*** Opening of Data to process ***
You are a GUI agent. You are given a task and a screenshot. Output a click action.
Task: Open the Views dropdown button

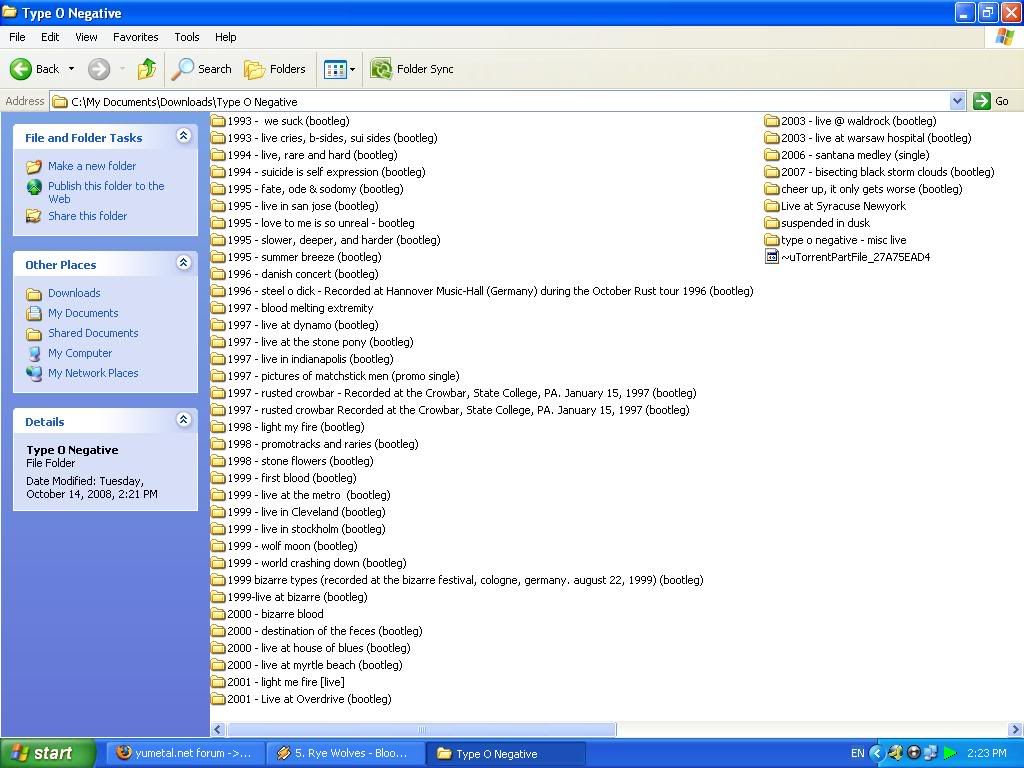(339, 69)
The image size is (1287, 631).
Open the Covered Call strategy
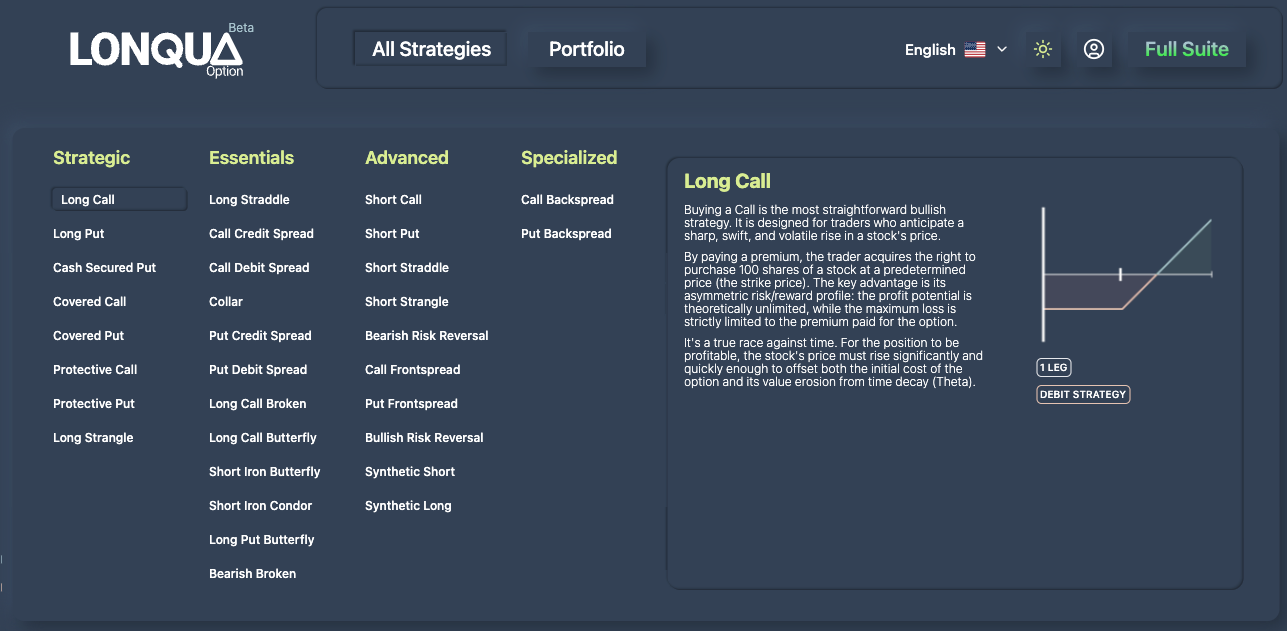tap(89, 301)
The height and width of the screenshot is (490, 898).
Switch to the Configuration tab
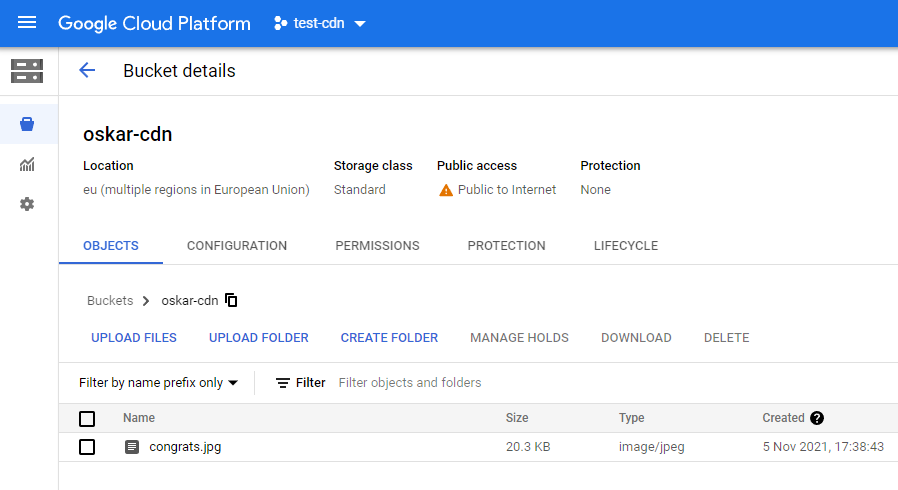tap(237, 246)
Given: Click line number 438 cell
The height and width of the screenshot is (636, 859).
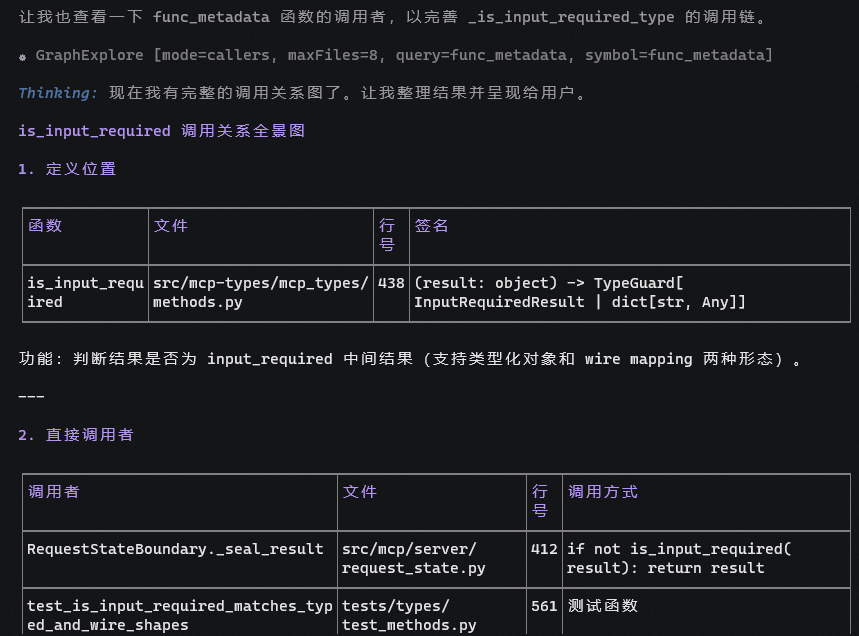Looking at the screenshot, I should point(391,283).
*** Close of Data to process ***
Please print the data above once more, exactly and without images.

Answer space -
You are a GUI agent. You are given a task and a screenshot. Output a click action.
Task: Open the Views dropdown button

(339, 69)
The image size is (1287, 631).
Open the Covered Call strategy
tap(89, 301)
The height and width of the screenshot is (490, 898).
Switch to the Configuration tab
tap(237, 246)
Given: Click line number 438 cell
The height and width of the screenshot is (636, 859).
Looking at the screenshot, I should point(391,283).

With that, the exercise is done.